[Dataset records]
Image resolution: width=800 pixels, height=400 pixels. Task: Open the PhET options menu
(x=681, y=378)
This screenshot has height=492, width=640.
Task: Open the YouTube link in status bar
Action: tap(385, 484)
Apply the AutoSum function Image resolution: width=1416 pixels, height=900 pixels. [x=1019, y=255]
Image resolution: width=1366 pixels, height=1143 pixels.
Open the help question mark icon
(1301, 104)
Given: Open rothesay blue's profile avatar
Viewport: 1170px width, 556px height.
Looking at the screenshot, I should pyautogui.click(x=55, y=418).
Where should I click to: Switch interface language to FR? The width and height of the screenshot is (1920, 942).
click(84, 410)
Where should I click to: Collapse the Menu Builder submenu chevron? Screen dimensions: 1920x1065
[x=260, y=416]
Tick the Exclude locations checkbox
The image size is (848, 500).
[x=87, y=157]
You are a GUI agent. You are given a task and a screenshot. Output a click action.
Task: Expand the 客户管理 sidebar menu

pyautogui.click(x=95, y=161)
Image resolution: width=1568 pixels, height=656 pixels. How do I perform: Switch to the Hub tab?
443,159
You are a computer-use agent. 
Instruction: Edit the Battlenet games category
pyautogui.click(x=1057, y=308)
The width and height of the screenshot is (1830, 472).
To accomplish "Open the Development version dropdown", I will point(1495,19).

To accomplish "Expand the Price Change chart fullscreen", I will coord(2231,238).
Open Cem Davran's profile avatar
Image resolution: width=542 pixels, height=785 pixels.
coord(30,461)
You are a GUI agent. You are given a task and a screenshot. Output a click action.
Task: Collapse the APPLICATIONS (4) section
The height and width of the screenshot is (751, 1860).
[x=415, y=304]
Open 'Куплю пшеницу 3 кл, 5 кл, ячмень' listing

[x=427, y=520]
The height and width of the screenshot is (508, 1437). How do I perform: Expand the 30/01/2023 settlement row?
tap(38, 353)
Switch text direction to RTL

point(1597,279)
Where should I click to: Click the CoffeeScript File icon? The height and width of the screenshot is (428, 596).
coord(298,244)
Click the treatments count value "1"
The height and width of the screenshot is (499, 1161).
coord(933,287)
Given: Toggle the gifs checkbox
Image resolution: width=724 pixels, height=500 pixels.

**REQUIRED WORK:**
Output every line above so that it reads exactly as before.

**RESPONSE TO THE EXERCISE:**
Image resolution: width=800 pixels, height=400 pixels. Task: Open the PhET options menu
(x=681, y=378)
This screenshot has height=492, width=640.
Task: Open the YouTube link in status bar
Action: tap(385, 484)
Apply the AutoSum function Image resolution: width=1416 pixels, height=900 pixels. [x=1019, y=255]
Image resolution: width=1366 pixels, height=1143 pixels.
Open the help question mark icon
(1301, 104)
Given: Open rothesay blue's profile avatar
Viewport: 1170px width, 556px height.
Looking at the screenshot, I should pyautogui.click(x=55, y=418).
Where should I click to: Switch interface language to FR? The width and height of the screenshot is (1920, 942).
click(84, 410)
Where should I click to: Collapse the Menu Builder submenu chevron? Screen dimensions: 1920x1065
[x=260, y=416]
Tick the Exclude locations checkbox
The image size is (848, 500).
[x=87, y=157]
You are a GUI agent. You are given a task and a screenshot. Output a click action.
Task: Expand the 客户管理 sidebar menu

pyautogui.click(x=95, y=161)
Image resolution: width=1568 pixels, height=656 pixels. How do I perform: Switch to the Hub tab?
443,159
You are a computer-use agent. 
Instruction: Edit the Battlenet games category
pyautogui.click(x=1057, y=308)
The width and height of the screenshot is (1830, 472).
To accomplish "Open the Development version dropdown", I will point(1495,19).

To accomplish "Expand the Price Change chart fullscreen", I will coord(2231,238).
Open Cem Davran's profile avatar
Image resolution: width=542 pixels, height=785 pixels.
coord(30,461)
You are a GUI agent. You are given a task and a screenshot. Output a click action.
Task: Collapse the APPLICATIONS (4) section
The height and width of the screenshot is (751, 1860).
[x=415, y=304]
Open 'Куплю пшеницу 3 кл, 5 кл, ячмень' listing

[x=427, y=520]
The height and width of the screenshot is (508, 1437). How do I perform: Expand the 30/01/2023 settlement row?
tap(38, 353)
Switch text direction to RTL

point(1597,279)
Where should I click to: Click the CoffeeScript File icon? The height and width of the screenshot is (428, 596).
coord(298,244)
Click the treatments count value "1"
The height and width of the screenshot is (499, 1161).
coord(933,287)
Given: Toggle the gifs checkbox
Image resolution: width=724 pixels, height=500 pixels.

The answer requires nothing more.